Data extracts.
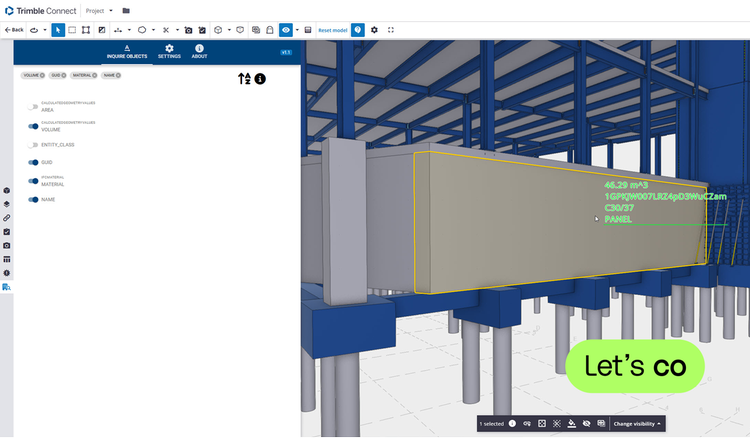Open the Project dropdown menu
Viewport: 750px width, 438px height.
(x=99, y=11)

==

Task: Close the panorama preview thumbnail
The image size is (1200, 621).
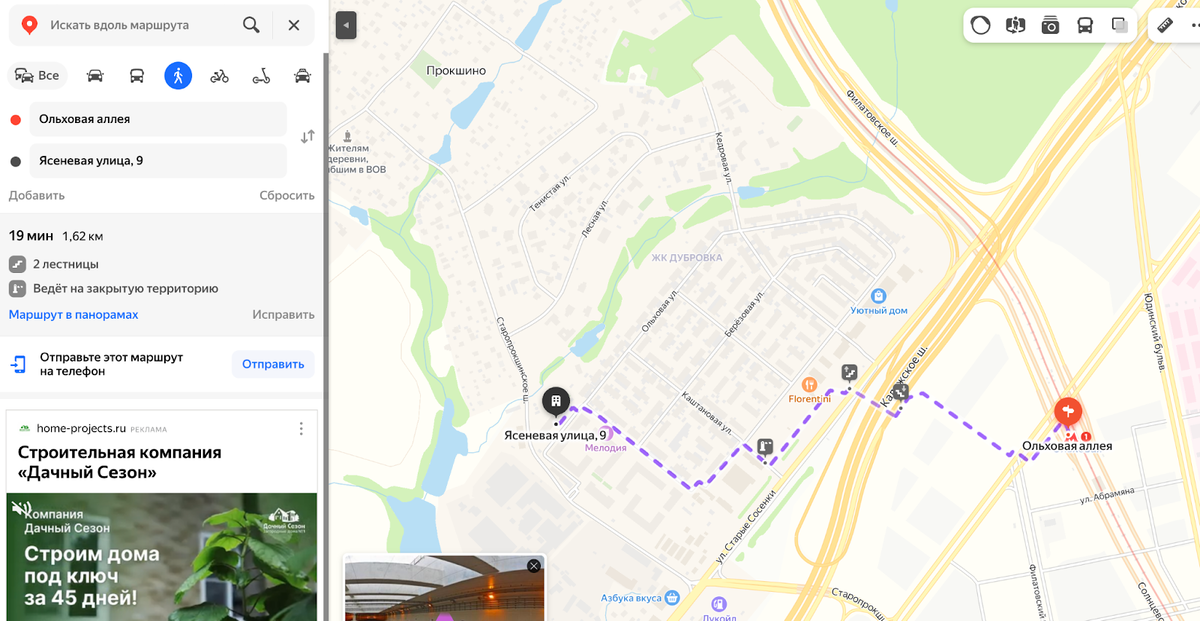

Task details. Quote the listing above, but only from the line that shows "Task: Close the panorama preview thumbnail" through the line that shows "The image size is (1200, 621).".

The completed task.
Task: Close the panorama preview thumbnail
The image size is (1200, 621).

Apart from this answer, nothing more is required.